Breakthru Medicine, meanwhile, didn’t disclose details of its platform or pipeline, but the biotech did announce it scored $60 million in series A financing when it emerged from stealth in January. Five months later, Breakthru still hasn’t divulged much beyond saying it has an “emerging molecular glue platform” along with a “pipeline in small molecules and novel antibody-drug conjugate payloads.” The company also said it's targeting aggressive solid tumors that existing options haven’t successfully treated.

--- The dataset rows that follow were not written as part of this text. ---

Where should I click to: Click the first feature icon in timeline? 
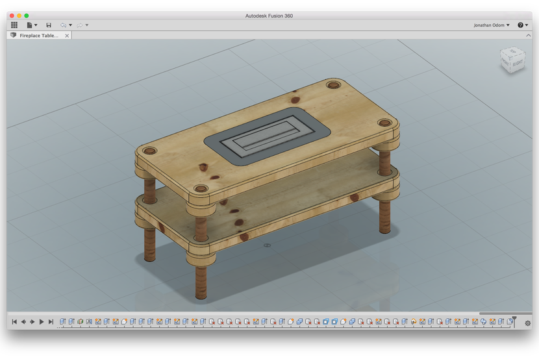pos(63,321)
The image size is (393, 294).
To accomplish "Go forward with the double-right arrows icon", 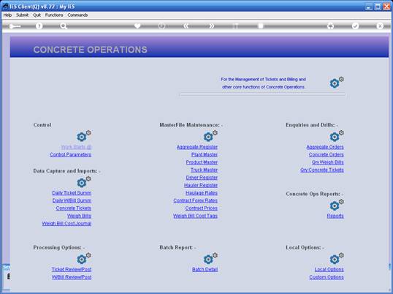I will coord(212,26).
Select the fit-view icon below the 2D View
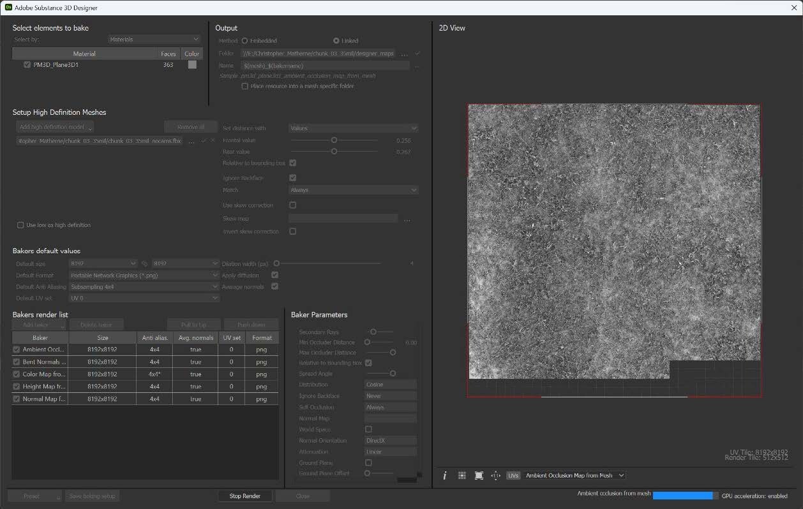The image size is (803, 509). click(479, 475)
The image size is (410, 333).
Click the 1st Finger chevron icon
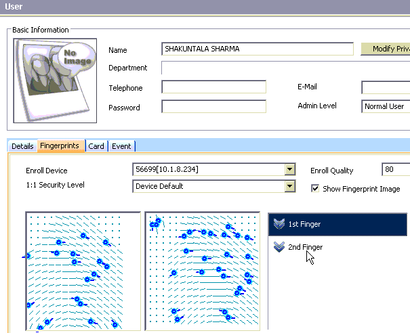[x=278, y=224]
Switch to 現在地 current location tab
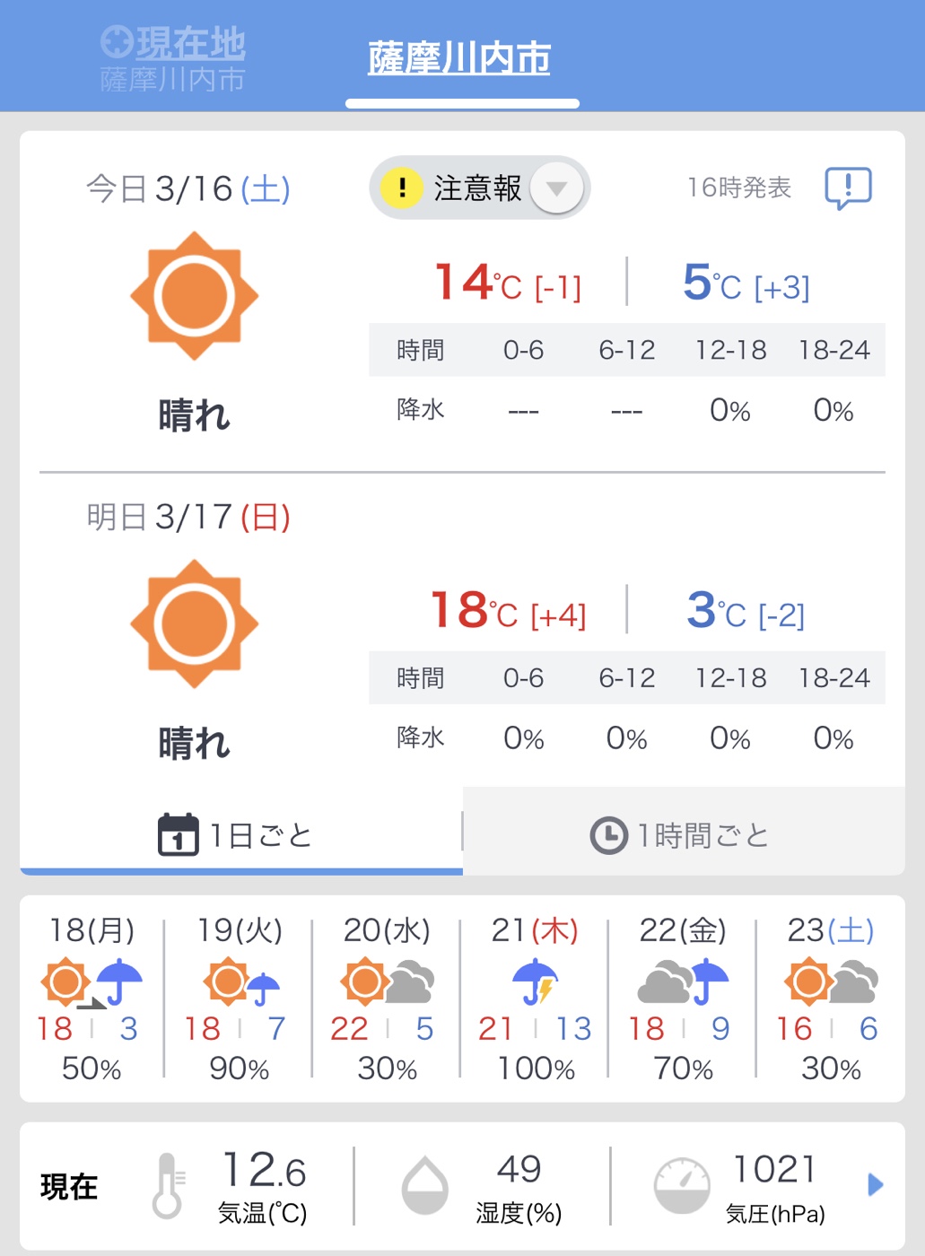 [173, 59]
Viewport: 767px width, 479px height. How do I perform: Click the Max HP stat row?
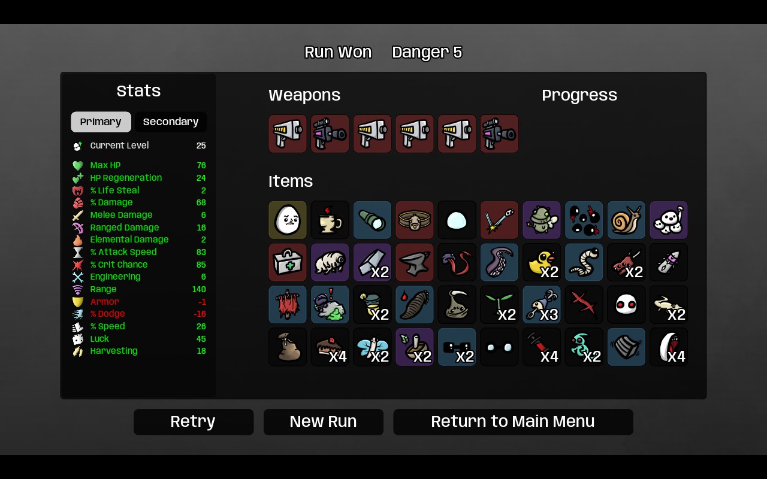coord(139,165)
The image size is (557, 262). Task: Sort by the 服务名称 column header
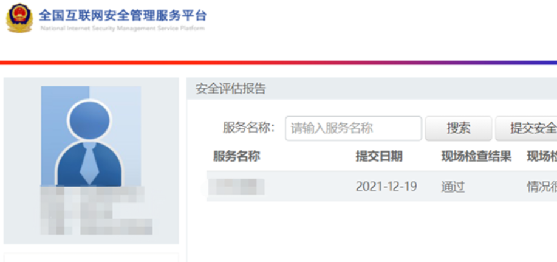point(236,156)
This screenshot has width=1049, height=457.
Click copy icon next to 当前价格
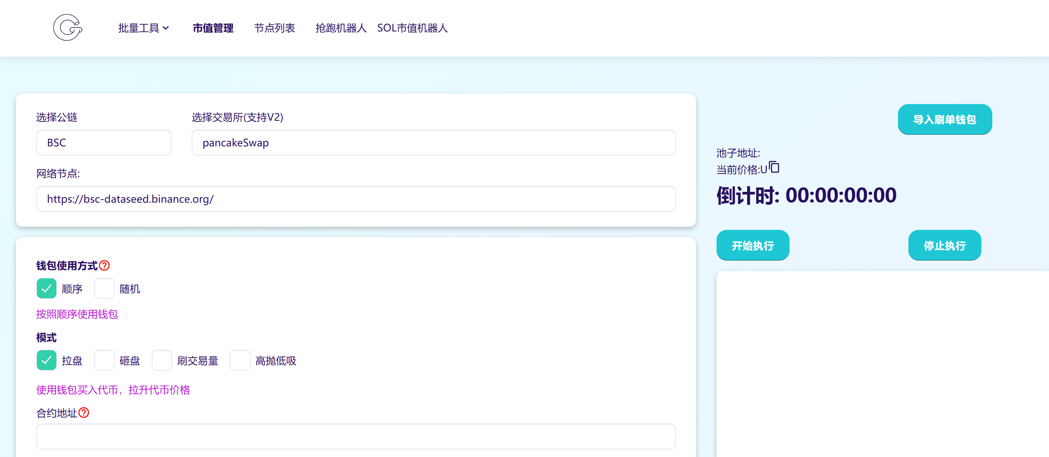tap(774, 167)
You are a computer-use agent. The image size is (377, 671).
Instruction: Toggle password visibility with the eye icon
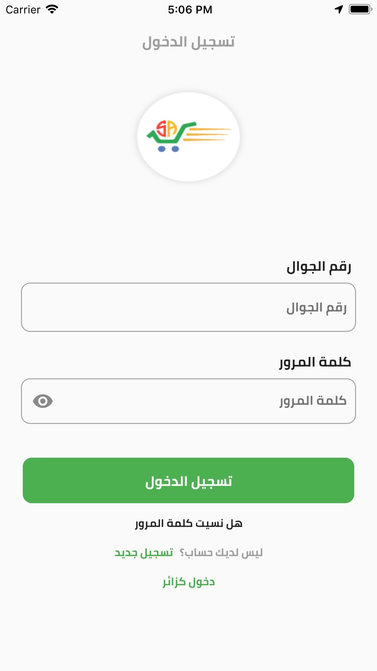pos(43,401)
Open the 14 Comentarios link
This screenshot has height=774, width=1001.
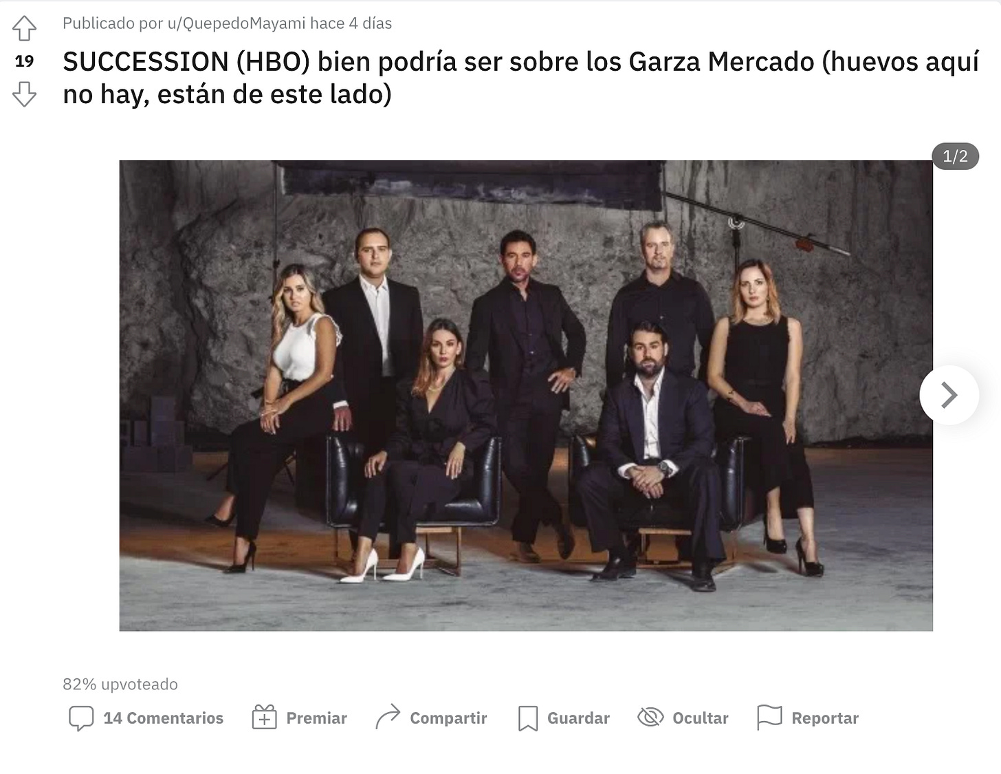[x=163, y=718]
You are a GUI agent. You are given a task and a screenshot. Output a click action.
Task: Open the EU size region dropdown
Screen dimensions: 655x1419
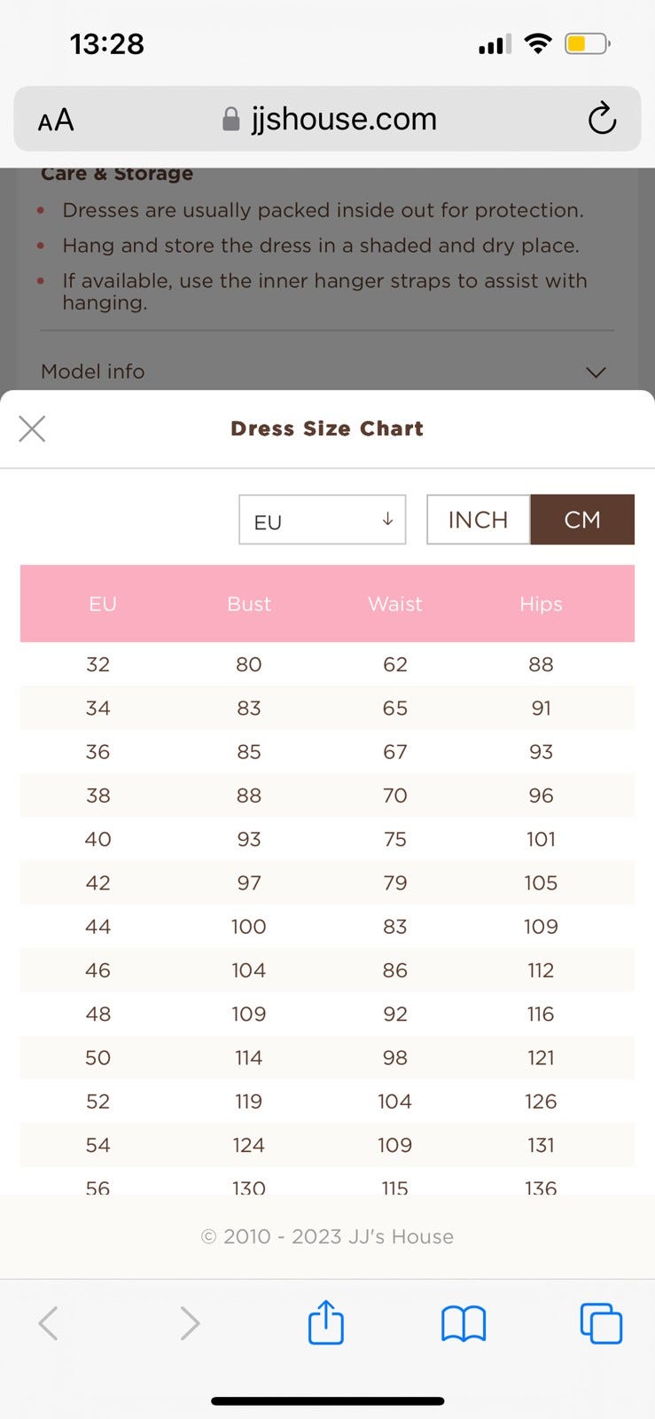(x=323, y=521)
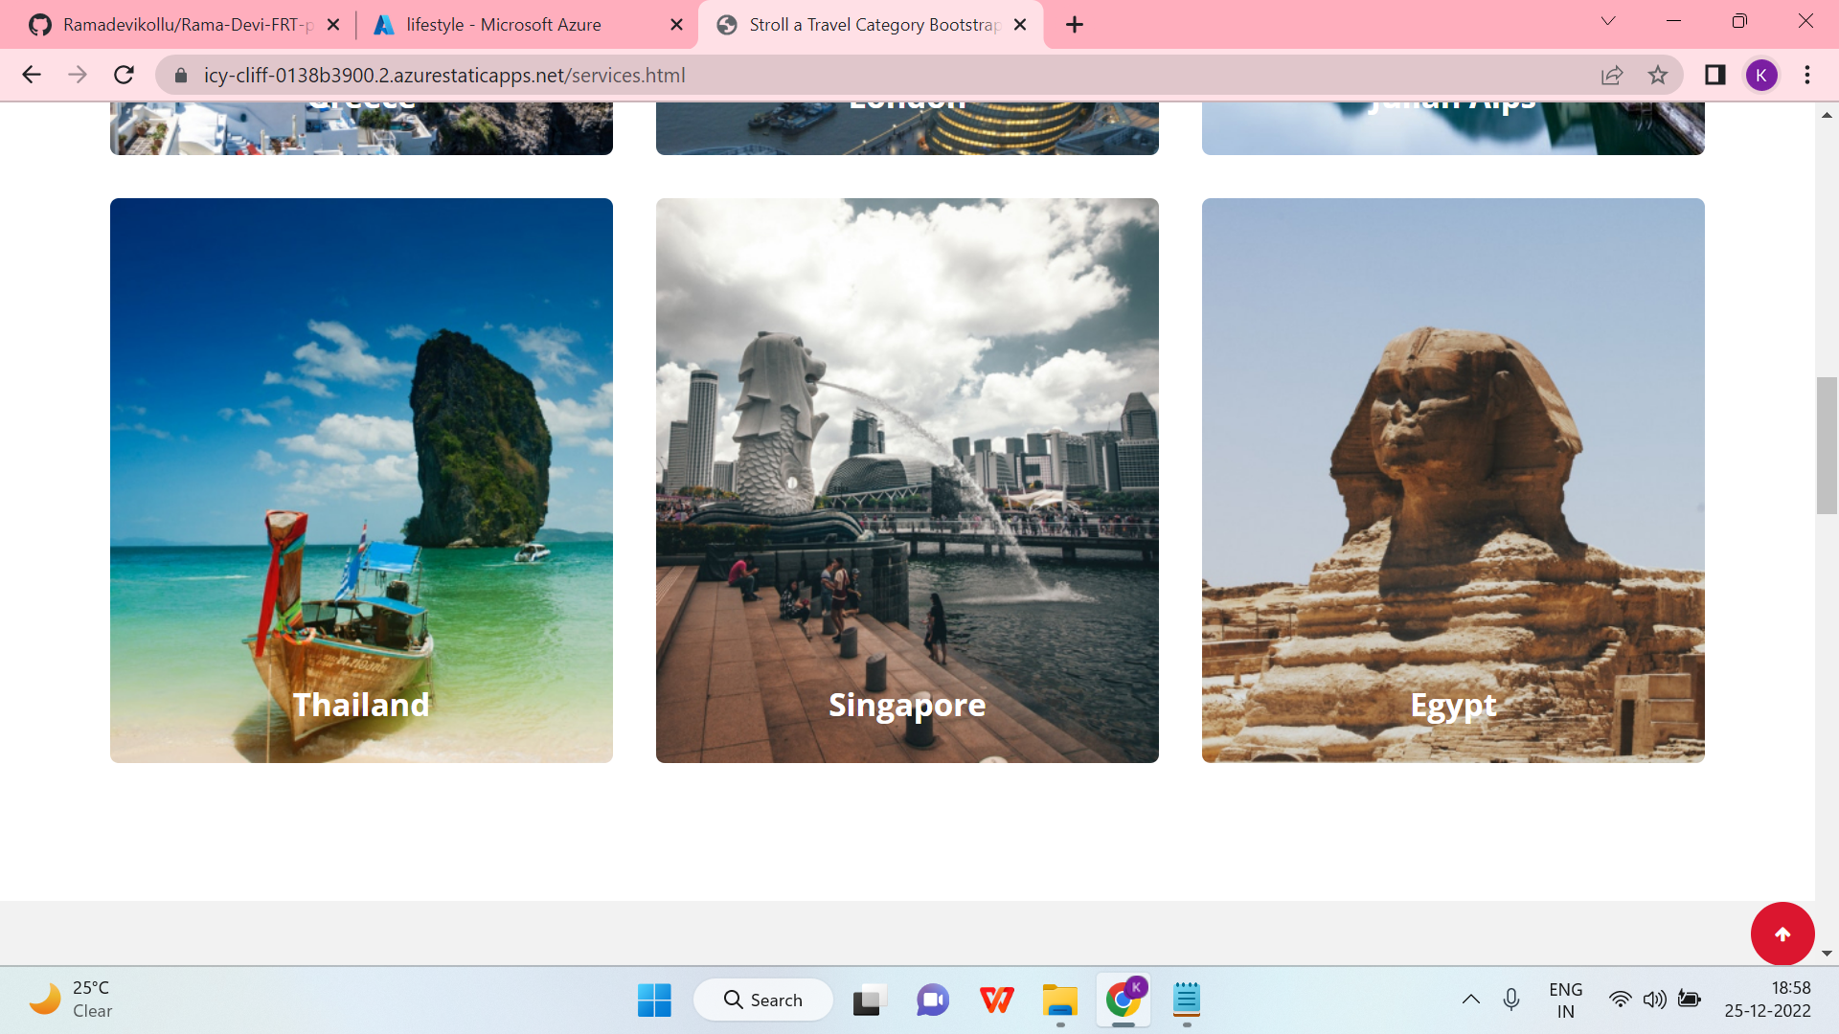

Breakthru’s founding team includes execs who’ve worked at companies like Ignyta, which Roche acquired in 2017, Genentech, and the Astellas subsidiary OSI Pharmaceuticals.
Immunology upstarts
Beeline Medicines hit the ground running when it emerged from stealth in April with a $300 million series A led by Bain Capital and five programs in-licensed from Bristol Myers Squibb. The company’s CEO, Saqib Islam, is already riding high after leading his last company, Pfizer spinout SpringWorks Therapeutics, through a $3.9 billion acquisition.
Beeline’s lead candidate is the lupus treatment afimetoran, which is already in a phase 2 study that’s expected to wrap up later this year. The drug won an FDA fast track designation last year and has best-in-disease potential, according to the company.
Beeline’s other programs are in various stages of clinical development and will tackle lupus, atopic dermatitis, plaque psoriasis and inflammation across multiple indications.
Accipiter Bio is bringing immunology and oncology together with a computational platform to develop de novo protein therapies, which are newly built from scratch instead of modified versions of existing proteins. The company emerged from stealth in December with a $12.7 million seed financing round that counted Takeda Pharmaceuticals among its backers.
Accipiter’s initial focus is in autoimmunity and oncology, but it plans to explore additional mechanisms of action as well as partnerships with other pharma companies. Its pipeline consists of two dual agonists in oncology; a dual agonist and combined antagonist agonist in immunology; and an earlier stage combined antagonist agonist in gastroenterology. Three of its executive team members are alums of de novo protein therapeutics developer Neoleukin Therapeutics, which merged with Neurogene in 2023.